Total housing inventory at the end of April amounted to 1,030,000 units, up 10.8 percent from March and down 10.4 percent from one year ago (1.15 million). Unsold inventory sits at a 2.2-month supply at the current sales pace, up from 1.9 months in March and down from 2.3 months in April 2021.
“Housing supply has started to improve, albeit at an extremely sluggish pace,” said Yun.
He also noted the rare state of the current marketplace.
“The market is quite unusual as sales are coming down, but listed homes are still selling swiftly, and home prices are much higher than a year ago,” said Yun.
“Moreover, an increasing number of buyers with short tenure expectations could opt for 5-year adjustable-rate mortgages, thereby assuring fixed payments over five years because of the rate reset,” he added. “The cash buyers, not impacted by mortgage rate changes, remain elevated.”
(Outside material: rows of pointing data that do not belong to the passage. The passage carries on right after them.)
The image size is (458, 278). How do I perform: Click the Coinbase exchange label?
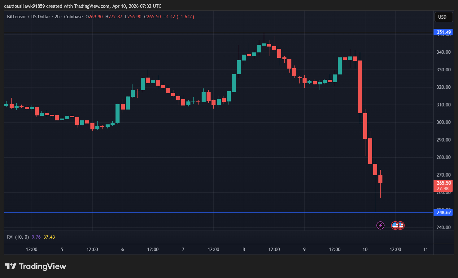click(x=73, y=17)
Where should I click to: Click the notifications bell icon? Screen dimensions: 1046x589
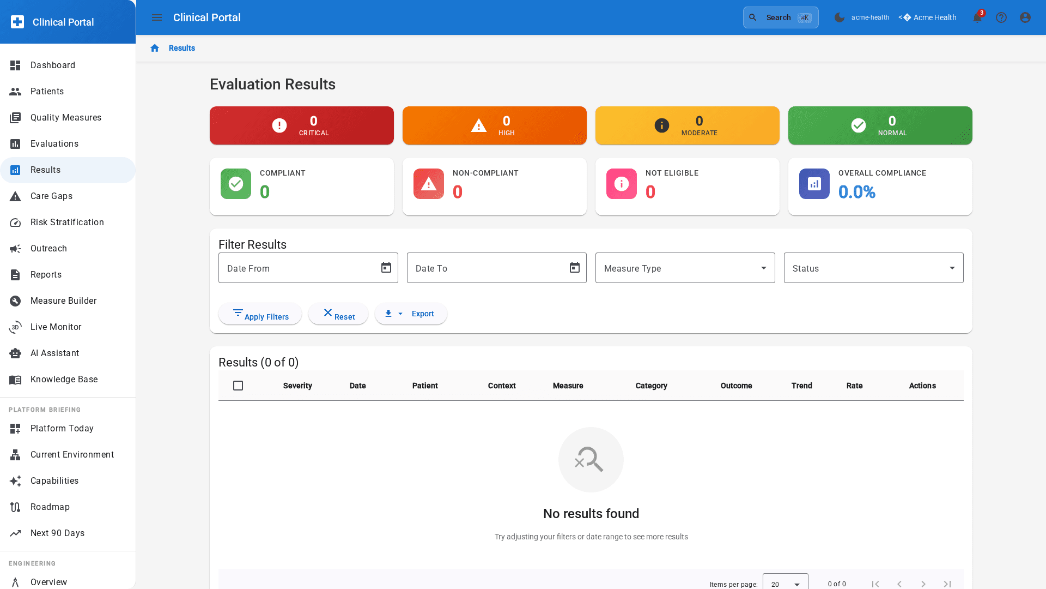pos(977,18)
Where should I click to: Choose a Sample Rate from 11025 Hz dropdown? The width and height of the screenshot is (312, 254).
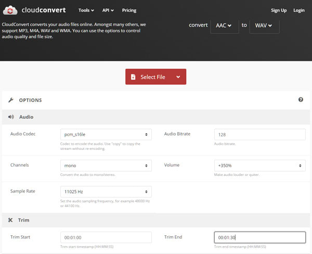point(106,192)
The median existing-home price for all housing types in April was $391,200, up 14.8 percent from April 2021 ($340,700), as prices increased in each region. This marks 122 consecutive months of year-over-year increases, the longest-running streak on record.
Properties typically remained on the market for 17 days in April, equal to both the number of days in March 2022 and in April 2021. Eighty-eight percent of homes sold in April 2022 were on the market for less than a month.
First-time buyers were responsible for 28 percent of sales in April, down from 30 percent in March and from 31 percent in April 2021. All-cash sales accounted for 26 percent of transactions in April, down from 28 percent in March and up from the 25 percent recorded in April 2021. Individual investors or second-home buyers, who make up many cash sales, purchased 17 percent of homes in April, down from 18 percent in March and equal to 17 percent in April 2021.
Realtor.com’s Market Trends Report in April shows that the largest year-over-year median list price growth occurred in Miami (+38.3 percent), Las Vegas (+32.6 percent), and Orlando (+30.7 percent). Austin reported the highest growth in the share of homes that had their prices reduced compared to last year (+6.8 percentage points), followed by Las Vegas (+5.3 percentage points) and Sacramento (+4.7 percentage points).